■ **EXERCISE DIRECTIONS**
Please copy each line below that contains the word "click".

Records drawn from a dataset
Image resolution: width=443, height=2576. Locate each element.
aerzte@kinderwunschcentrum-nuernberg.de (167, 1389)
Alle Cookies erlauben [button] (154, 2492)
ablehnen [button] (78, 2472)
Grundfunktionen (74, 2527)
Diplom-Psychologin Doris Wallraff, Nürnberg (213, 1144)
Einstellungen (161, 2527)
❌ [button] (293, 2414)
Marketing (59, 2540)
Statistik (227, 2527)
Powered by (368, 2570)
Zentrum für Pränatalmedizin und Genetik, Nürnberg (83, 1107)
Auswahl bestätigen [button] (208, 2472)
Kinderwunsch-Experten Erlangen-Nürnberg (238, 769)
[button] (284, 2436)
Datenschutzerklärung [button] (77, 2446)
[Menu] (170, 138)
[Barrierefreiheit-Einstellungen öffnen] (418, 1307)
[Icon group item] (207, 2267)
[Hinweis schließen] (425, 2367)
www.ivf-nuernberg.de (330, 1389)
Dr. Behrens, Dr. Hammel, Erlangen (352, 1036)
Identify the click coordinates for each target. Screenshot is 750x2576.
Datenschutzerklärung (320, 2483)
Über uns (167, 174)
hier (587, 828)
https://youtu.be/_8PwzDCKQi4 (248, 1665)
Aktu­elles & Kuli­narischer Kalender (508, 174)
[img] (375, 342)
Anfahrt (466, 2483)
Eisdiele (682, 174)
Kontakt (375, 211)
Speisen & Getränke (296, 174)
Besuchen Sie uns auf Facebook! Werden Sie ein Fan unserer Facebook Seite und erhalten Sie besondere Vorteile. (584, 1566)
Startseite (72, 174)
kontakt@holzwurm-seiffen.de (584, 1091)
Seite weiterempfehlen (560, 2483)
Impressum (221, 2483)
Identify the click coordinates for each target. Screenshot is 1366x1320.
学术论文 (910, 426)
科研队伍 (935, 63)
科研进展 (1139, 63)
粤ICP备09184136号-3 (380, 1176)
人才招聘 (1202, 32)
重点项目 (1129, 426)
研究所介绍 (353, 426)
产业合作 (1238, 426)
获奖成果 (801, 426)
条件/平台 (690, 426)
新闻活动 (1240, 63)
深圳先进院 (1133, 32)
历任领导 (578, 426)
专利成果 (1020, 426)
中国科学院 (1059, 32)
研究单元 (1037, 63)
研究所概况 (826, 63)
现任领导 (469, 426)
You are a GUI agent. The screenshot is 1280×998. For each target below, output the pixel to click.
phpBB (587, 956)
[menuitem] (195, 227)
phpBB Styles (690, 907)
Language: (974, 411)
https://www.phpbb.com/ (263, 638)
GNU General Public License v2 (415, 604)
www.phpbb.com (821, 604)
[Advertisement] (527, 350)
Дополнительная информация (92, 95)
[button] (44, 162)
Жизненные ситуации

■ **REPLY TO THE TASK**
Identify the click coordinates for each target. Screenshot is 750x2576.
Identify the click coordinates for each target. Screenshot is 1366x1320.
You are a GUI agent. The screenshot is 1280×998. For each target below, output the pixel to click.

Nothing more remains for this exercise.